[Opening EXTRACTED RECORDS section]
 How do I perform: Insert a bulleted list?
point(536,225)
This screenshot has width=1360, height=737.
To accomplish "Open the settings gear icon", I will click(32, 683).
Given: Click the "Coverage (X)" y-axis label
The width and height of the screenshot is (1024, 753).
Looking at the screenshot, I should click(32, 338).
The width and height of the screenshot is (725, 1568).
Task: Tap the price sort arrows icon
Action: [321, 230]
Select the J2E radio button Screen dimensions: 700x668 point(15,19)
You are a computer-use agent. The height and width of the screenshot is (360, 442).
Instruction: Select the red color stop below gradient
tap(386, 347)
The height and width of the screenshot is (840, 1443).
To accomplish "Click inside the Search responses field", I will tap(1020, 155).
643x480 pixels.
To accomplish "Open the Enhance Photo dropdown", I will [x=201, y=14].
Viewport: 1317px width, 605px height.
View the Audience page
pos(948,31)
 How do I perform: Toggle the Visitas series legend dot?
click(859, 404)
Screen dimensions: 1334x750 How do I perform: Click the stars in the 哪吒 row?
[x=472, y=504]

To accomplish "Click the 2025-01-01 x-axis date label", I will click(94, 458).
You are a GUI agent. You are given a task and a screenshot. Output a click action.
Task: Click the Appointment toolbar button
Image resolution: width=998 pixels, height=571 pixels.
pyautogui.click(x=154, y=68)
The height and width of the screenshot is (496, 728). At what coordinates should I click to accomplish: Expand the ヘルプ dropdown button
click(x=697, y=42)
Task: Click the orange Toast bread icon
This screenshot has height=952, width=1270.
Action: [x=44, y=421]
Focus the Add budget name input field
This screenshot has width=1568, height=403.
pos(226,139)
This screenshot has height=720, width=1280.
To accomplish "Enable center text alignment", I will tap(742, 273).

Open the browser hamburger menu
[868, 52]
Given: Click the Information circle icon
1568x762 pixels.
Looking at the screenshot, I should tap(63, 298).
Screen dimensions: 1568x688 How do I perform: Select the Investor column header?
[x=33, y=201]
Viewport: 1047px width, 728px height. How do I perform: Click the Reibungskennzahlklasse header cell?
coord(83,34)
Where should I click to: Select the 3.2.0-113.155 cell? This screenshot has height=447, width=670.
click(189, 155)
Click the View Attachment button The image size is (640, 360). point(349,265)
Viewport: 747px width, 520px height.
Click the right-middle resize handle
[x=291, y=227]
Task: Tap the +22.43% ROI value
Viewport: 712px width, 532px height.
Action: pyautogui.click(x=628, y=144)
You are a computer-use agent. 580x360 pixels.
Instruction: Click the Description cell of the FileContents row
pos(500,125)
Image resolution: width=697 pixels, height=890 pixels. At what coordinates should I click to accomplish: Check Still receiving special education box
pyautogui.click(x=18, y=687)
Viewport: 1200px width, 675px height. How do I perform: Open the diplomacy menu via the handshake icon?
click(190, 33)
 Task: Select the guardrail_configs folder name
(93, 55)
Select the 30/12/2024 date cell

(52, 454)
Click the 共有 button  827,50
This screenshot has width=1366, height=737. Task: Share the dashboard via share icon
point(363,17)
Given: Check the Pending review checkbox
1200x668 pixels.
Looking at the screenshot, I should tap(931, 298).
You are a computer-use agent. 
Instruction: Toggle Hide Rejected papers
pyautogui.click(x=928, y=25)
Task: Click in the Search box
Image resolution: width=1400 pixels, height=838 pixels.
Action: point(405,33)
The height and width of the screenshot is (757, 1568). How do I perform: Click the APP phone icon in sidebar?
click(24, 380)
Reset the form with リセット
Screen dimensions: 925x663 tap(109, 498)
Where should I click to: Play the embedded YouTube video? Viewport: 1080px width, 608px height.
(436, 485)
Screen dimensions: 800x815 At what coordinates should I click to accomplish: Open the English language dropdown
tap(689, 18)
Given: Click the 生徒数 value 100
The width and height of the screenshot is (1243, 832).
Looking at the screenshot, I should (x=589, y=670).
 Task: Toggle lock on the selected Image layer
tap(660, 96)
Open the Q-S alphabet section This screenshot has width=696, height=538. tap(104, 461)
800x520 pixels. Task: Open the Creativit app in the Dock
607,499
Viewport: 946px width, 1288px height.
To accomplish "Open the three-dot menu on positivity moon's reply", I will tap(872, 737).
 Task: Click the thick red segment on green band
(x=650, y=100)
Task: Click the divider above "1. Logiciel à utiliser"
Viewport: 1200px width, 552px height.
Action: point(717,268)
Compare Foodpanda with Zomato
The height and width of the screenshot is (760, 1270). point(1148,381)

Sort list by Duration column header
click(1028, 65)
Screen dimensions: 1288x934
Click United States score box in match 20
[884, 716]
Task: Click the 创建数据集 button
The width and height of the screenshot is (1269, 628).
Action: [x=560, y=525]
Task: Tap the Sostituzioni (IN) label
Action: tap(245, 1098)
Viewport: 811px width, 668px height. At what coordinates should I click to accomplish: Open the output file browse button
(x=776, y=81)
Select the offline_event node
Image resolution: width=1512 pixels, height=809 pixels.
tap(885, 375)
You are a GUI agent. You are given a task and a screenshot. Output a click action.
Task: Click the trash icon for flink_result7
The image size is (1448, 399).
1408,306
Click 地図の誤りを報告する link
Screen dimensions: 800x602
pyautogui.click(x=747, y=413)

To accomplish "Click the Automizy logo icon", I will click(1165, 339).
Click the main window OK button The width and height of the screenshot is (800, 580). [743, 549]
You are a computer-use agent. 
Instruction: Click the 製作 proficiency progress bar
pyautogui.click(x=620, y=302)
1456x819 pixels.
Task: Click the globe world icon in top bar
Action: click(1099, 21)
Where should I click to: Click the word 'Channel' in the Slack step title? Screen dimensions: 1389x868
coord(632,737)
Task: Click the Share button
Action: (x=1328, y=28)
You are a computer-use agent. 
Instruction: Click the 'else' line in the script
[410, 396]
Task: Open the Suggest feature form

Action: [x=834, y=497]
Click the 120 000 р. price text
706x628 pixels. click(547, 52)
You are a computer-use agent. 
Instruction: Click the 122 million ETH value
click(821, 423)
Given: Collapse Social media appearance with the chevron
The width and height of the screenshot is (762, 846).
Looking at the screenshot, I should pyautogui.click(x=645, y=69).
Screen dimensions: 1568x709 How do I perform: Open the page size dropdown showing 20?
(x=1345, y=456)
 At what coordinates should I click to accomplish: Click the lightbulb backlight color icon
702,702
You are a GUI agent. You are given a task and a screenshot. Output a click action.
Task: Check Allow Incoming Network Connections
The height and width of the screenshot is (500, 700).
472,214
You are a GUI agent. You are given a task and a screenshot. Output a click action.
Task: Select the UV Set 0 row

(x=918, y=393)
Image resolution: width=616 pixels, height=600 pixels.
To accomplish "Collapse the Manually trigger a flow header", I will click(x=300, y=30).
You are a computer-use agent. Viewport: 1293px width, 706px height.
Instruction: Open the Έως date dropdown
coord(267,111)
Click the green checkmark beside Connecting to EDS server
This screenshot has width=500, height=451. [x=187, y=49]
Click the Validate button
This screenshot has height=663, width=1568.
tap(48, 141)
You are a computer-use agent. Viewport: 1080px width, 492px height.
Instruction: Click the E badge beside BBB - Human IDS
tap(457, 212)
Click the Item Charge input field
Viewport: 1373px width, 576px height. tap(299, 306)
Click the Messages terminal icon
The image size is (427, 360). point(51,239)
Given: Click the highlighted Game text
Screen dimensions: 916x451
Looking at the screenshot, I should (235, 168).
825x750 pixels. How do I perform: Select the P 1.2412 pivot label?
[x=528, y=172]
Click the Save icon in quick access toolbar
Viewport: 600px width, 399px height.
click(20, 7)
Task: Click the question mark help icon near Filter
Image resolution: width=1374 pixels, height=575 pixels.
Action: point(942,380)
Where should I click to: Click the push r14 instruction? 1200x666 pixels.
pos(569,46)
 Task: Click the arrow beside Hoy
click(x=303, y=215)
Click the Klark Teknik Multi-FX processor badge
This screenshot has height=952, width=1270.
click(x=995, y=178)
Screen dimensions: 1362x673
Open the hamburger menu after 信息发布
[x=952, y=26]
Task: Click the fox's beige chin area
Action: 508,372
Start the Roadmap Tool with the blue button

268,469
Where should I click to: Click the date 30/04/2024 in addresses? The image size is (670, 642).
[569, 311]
[Closing EXTRACTED RECORDS section]
- [WORK TASK]
At the line containing "Where should I click to: Click the date", start copying. Continue exactly through the final line of the entries above and stop there.

- [RESULT OF THE EXERCISE]
Where should I click to: Click the date 30/04/2024 in addresses? The image size is (670, 642).
[569, 311]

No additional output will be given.